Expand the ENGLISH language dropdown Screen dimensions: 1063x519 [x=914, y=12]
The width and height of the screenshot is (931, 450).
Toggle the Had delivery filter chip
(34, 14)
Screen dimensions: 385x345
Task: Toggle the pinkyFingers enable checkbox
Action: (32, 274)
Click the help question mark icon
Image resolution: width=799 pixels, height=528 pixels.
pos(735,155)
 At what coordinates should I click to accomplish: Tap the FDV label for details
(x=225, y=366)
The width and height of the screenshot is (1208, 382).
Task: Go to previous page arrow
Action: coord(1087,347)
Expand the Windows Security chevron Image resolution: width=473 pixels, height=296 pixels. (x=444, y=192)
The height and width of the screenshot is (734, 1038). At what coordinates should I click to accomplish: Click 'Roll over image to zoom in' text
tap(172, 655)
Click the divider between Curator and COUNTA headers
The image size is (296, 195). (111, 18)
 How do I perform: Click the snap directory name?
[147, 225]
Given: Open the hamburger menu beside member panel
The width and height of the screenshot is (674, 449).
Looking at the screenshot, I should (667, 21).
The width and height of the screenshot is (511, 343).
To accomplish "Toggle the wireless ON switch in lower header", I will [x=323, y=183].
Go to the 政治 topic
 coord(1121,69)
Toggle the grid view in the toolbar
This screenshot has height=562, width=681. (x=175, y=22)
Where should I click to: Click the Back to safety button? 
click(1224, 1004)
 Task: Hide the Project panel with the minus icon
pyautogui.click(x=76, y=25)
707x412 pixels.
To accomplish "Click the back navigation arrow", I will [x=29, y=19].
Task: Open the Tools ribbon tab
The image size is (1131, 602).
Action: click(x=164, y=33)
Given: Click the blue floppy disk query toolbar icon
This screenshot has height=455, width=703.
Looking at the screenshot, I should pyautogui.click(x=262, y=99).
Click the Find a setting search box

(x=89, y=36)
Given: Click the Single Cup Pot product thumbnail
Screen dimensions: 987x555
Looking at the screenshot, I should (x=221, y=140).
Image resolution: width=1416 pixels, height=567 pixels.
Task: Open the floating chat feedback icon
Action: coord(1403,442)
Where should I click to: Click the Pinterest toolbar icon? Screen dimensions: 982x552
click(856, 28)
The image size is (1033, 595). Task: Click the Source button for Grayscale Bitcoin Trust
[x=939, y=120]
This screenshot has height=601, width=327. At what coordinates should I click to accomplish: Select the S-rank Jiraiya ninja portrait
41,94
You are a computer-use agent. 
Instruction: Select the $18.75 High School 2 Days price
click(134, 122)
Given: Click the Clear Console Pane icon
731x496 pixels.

What the task asks
Above are the entries. Quote exactly the lines from the one bearing "The width and height of the screenshot is (511, 343)." through the one bearing "Given: Click the blue".

Task solution
The width and height of the screenshot is (511, 343).
To accomplish "Toggle the wireless ON switch in lower header", I will [x=323, y=183].
Go to the 政治 topic
 coord(1121,69)
Toggle the grid view in the toolbar
This screenshot has height=562, width=681. (x=175, y=22)
Where should I click to: Click the Back to safety button? 
click(1224, 1004)
 Task: Hide the Project panel with the minus icon
pyautogui.click(x=76, y=25)
707x412 pixels.
To accomplish "Click the back navigation arrow", I will [x=29, y=19].
Task: Open the Tools ribbon tab
The image size is (1131, 602).
Action: click(x=164, y=33)
Given: Click the blue floppy disk query toolbar icon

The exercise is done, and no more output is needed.